I don’t get why my fellow citizens are attacking American Jews for the behavior of Israeli politicians. To blame a Jewish medical student or professor of history at Columbia University for the war crimes of a hard-line marauder like Netanyahu is absurd — as though American Catholic families had been made to suffer for murders done by the Italian mafia. Where’s the connection?
Our Bill of Rights needs a bill of responsibilities to balance it, because we’ve become too fuzzy-minded to identify responsibility, to look for a problem’s root and possible solution. Instead, we assume blanket permission to wallow in self-righteous blame and unload the frustrations of our time on anyone we can paste a label on.
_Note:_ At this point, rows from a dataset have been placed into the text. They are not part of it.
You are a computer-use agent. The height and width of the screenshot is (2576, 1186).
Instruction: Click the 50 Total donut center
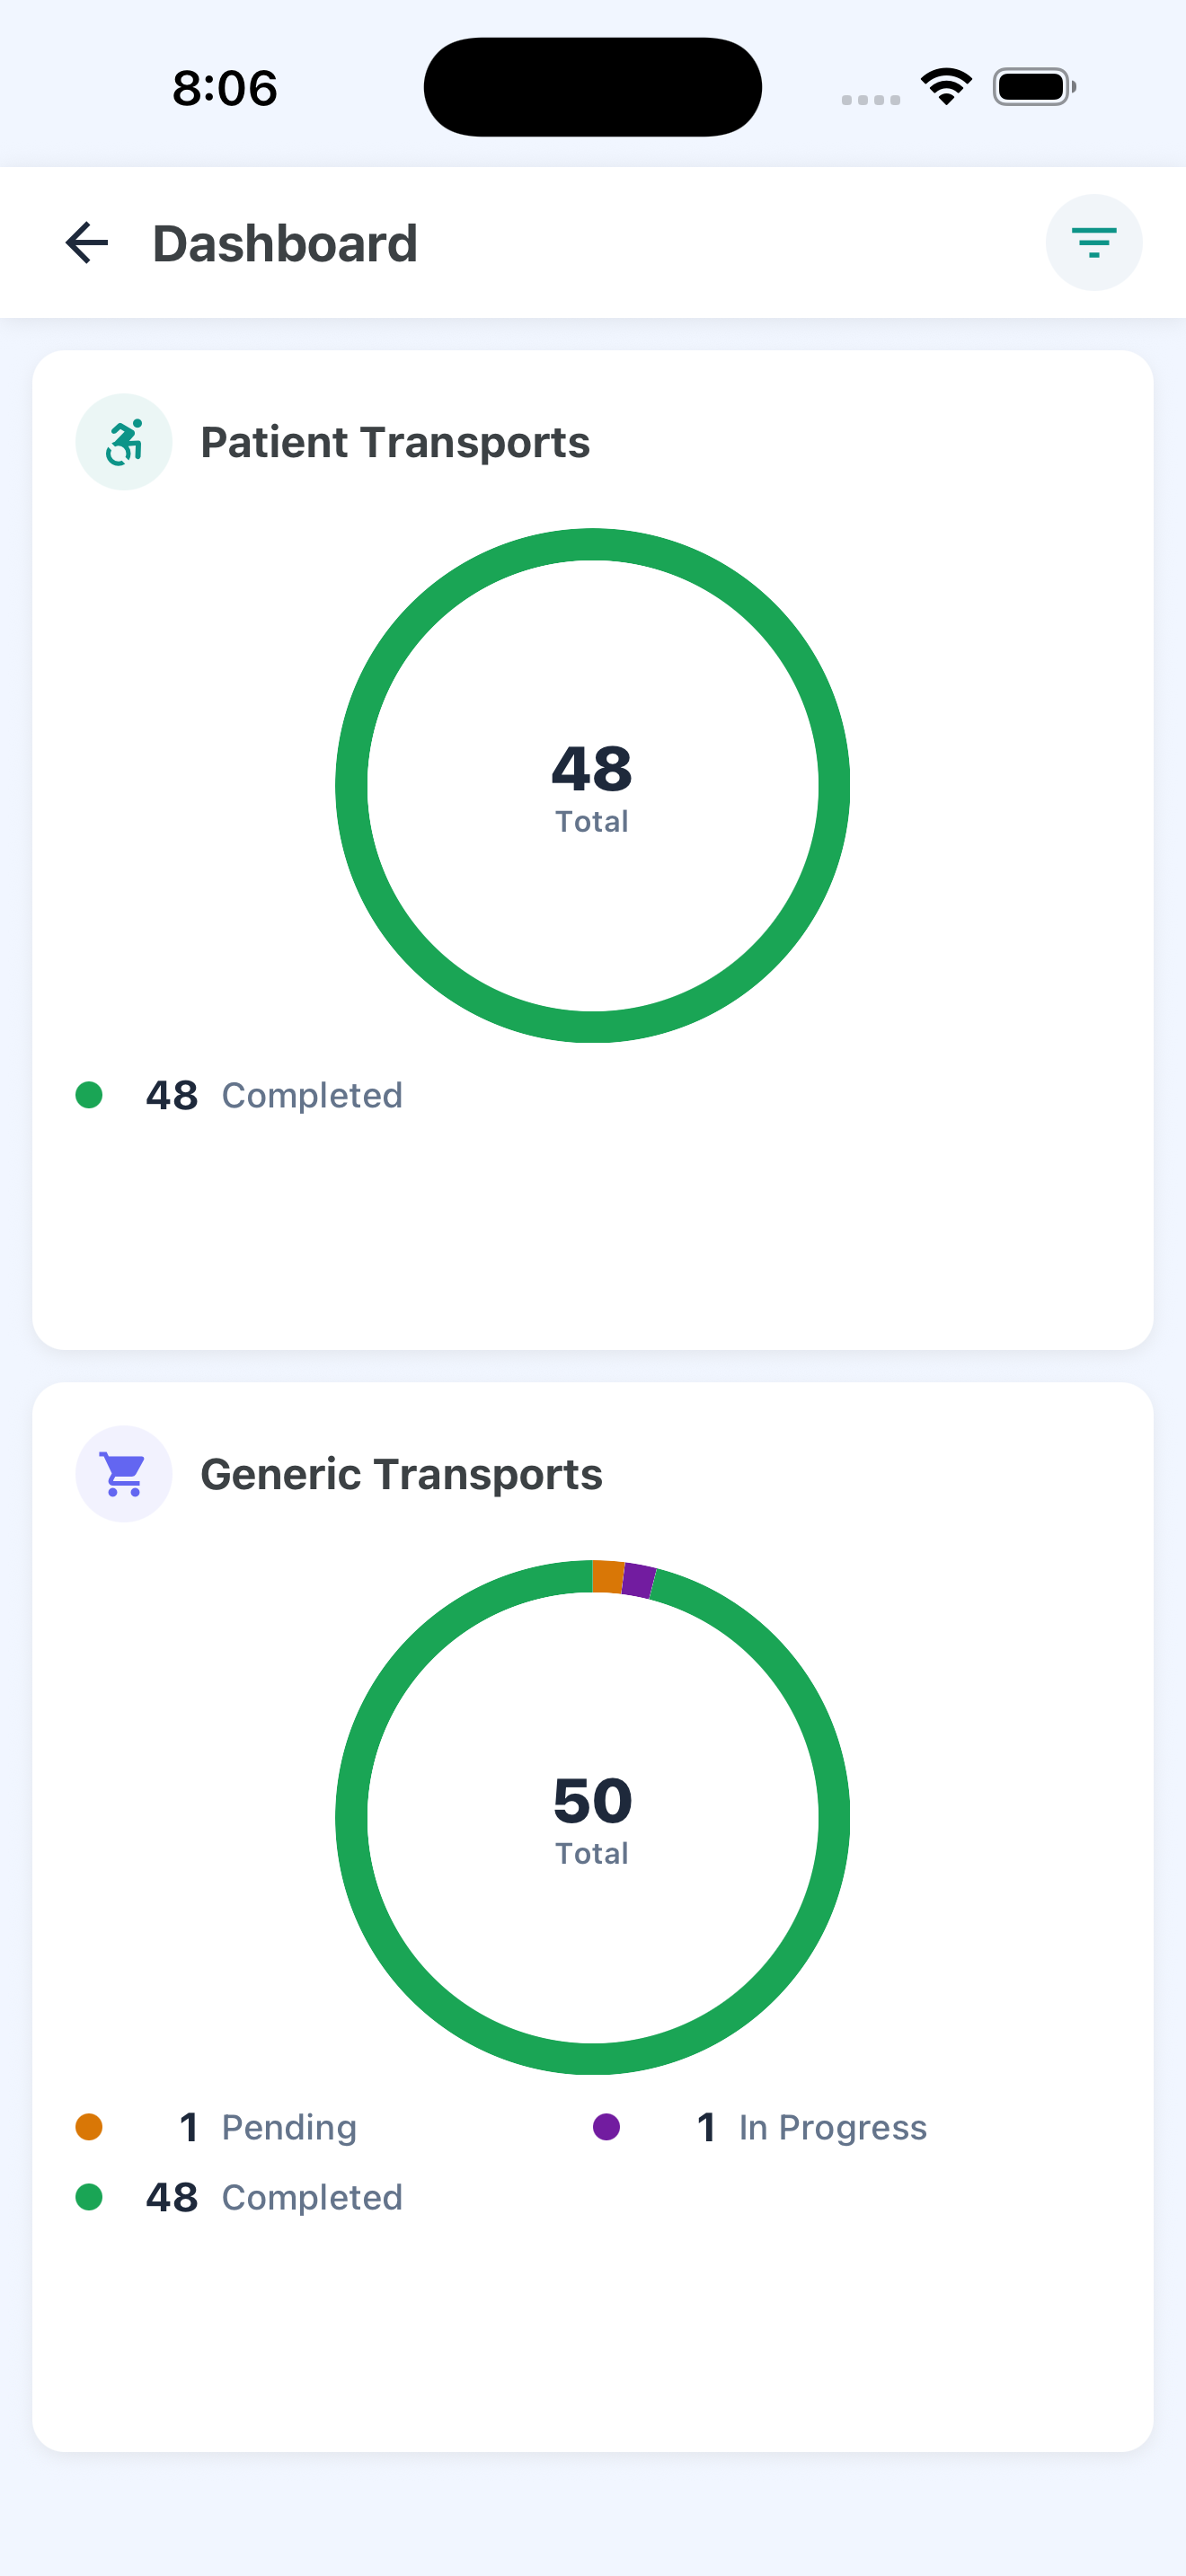(592, 1819)
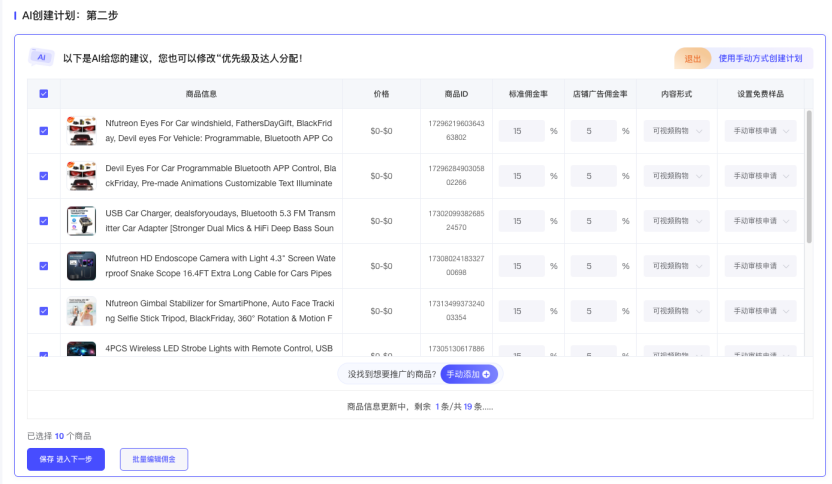
Task: Open 批量编辑佣金 bulk edit
Action: (x=154, y=459)
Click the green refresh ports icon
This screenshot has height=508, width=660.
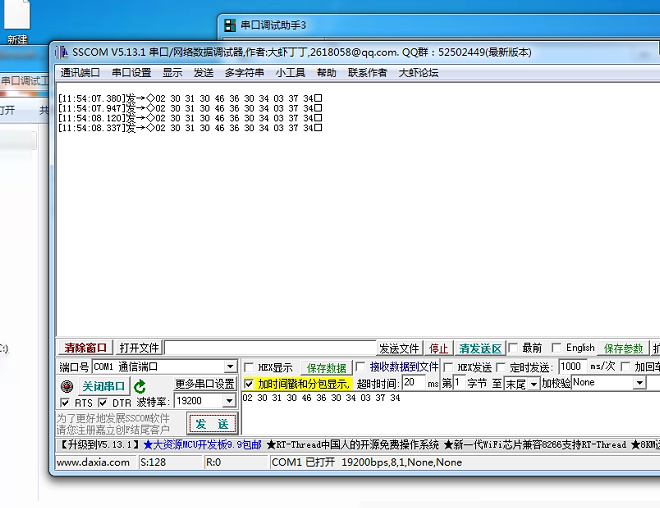click(141, 386)
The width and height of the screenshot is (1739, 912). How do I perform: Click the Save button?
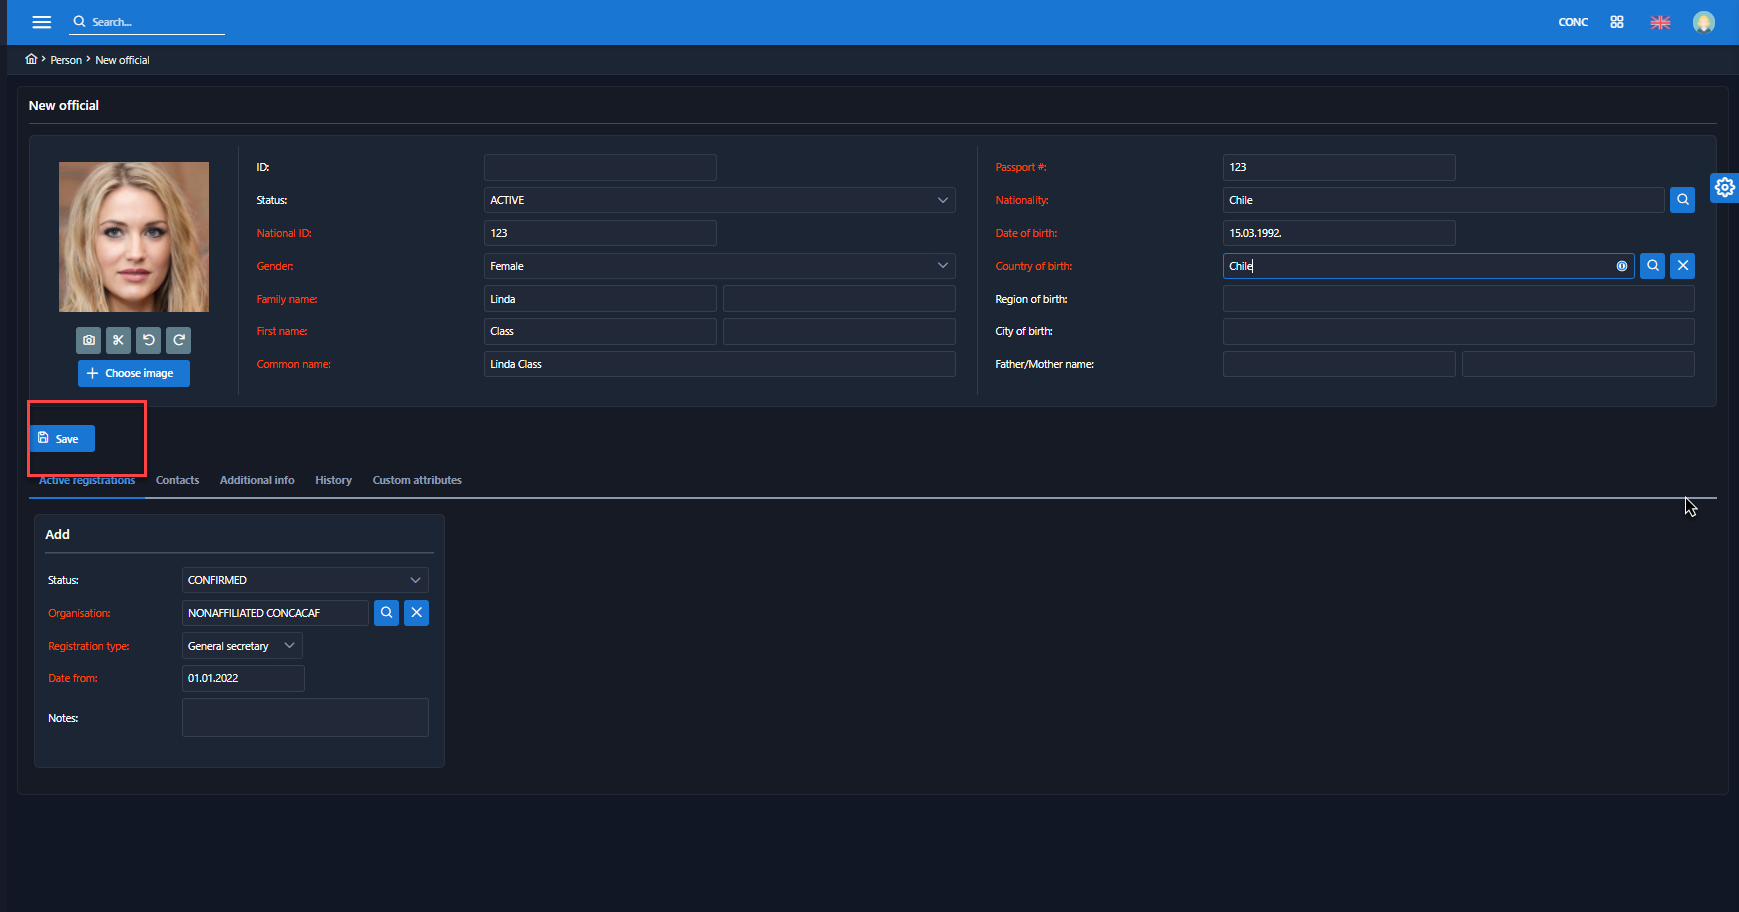click(x=62, y=439)
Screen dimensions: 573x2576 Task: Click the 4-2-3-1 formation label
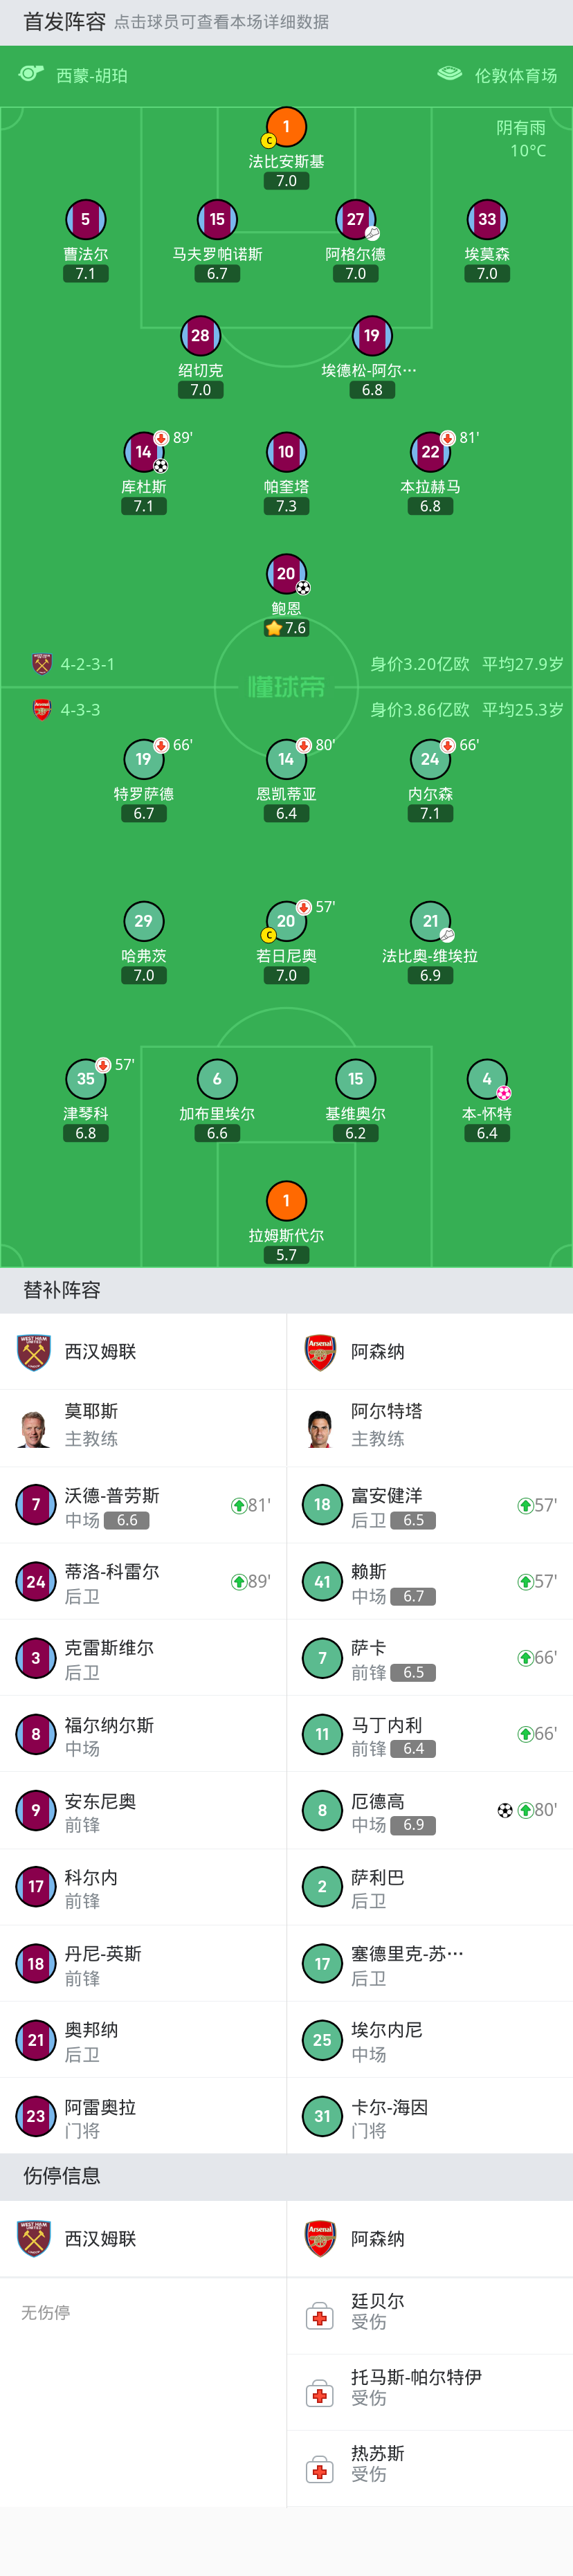click(87, 664)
Someone dismayed by Israeli politics is called an “antisemite.”
Really? Isn’t it possible to admire the tough Jews who built a nation in the desert and — quite understandably — want to defend it, and still to wonder why Israelis have been allowed to settle on the West Bank in spite of the original agreement? To trust and love Jewish friends and adore the Jewish artists and brilliant Jewish minds who enrich our lives — even to be a Jew carrying on the culture — while hating the killing in Gaza and thinking regime change in Israel is crucial to any chance of peace? That’s not antisemitic. It’s anti-fascist. Anyone who can’t tell the difference has a vacuum where a sense of history might be or a very short memory.